## PROBLEM DETAILS
From the listing below, copy only the lines running from the line that contains "Lisans (89, 296)" to the line that contains "2 [tab] (512, 680)", both included.

## ENTRIES SUPPLIED

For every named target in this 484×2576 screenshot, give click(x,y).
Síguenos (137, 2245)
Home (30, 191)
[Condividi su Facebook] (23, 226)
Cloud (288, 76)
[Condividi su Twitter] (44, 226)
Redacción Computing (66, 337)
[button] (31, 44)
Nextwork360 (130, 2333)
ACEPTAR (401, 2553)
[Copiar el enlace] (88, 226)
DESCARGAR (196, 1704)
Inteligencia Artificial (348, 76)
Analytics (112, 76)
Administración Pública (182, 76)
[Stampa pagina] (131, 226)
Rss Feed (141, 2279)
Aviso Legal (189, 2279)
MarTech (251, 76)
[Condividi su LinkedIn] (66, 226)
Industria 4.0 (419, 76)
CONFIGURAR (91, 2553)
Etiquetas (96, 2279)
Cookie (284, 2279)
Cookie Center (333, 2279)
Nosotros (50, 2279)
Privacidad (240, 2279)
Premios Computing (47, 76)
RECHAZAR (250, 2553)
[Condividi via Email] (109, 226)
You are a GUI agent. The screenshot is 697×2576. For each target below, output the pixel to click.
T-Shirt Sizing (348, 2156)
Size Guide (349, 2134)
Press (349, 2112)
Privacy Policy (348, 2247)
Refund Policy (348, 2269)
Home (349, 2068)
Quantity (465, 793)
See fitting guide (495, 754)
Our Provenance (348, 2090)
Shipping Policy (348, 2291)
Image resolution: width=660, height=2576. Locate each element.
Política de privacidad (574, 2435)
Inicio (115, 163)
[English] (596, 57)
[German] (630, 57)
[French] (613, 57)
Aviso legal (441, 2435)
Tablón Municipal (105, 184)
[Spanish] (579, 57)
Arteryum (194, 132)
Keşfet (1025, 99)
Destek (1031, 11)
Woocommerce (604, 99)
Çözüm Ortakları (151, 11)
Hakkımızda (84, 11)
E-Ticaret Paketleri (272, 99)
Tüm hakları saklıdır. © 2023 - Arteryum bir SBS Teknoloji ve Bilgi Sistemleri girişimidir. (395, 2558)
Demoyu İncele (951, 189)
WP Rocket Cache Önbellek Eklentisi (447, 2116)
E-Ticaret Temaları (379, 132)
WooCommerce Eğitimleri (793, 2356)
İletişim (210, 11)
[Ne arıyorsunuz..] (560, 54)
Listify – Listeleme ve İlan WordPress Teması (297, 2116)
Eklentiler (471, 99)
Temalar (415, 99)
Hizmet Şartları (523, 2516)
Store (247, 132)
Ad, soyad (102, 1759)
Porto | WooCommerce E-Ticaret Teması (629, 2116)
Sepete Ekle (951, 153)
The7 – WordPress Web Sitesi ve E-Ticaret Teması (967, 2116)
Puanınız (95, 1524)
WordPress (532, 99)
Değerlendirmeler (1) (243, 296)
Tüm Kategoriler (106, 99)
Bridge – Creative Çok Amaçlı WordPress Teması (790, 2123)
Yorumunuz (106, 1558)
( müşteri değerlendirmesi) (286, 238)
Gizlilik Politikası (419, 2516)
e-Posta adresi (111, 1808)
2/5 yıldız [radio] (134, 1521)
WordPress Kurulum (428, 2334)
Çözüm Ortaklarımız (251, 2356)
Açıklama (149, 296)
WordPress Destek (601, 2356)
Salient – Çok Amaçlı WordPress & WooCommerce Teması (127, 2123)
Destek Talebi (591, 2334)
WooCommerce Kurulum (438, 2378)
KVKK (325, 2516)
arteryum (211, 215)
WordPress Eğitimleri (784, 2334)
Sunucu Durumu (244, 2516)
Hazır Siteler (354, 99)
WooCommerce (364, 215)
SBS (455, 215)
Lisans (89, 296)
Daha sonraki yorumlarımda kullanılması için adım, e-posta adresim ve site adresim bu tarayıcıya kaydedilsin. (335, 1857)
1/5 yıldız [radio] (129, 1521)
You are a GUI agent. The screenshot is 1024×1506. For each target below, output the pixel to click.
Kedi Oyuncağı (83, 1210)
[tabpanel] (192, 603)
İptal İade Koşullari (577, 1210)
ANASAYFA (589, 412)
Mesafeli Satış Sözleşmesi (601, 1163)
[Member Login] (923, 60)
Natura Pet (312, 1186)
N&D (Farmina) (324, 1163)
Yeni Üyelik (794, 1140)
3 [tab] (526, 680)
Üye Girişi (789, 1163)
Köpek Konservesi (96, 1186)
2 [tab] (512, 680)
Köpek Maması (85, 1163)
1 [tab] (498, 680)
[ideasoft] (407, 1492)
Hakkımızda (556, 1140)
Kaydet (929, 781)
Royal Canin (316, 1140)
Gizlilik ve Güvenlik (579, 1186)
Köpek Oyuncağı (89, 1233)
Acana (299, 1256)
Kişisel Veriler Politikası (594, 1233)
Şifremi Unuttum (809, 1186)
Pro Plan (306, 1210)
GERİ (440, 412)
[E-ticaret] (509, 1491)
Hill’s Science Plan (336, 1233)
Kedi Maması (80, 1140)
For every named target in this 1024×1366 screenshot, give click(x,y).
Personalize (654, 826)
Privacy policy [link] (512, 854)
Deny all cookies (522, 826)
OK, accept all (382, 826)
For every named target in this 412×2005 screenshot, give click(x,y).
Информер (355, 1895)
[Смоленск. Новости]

## ANSWER SPACE
Lisans (89, 296)
Daha sonraki yorumlarımda kullanılması için adım, e-posta adresim ve site adresim bu tarayıcıya kaydedilsin. (335, 1857)
1/5 yıldız [radio] (129, 1521)
You are a GUI agent. The screenshot is 1024×1506. For each target below, output the pixel to click.
Kedi Oyuncağı (83, 1210)
[tabpanel] (192, 603)
İptal İade Koşullari (577, 1210)
ANASAYFA (589, 412)
Mesafeli Satış Sözleşmesi (601, 1163)
[Member Login] (923, 60)
Natura Pet (312, 1186)
N&D (Farmina) (324, 1163)
Yeni Üyelik (794, 1140)
3 [tab] (526, 680)
Üye Girişi (789, 1163)
Köpek Konservesi (96, 1186)
2 [tab] (512, 680)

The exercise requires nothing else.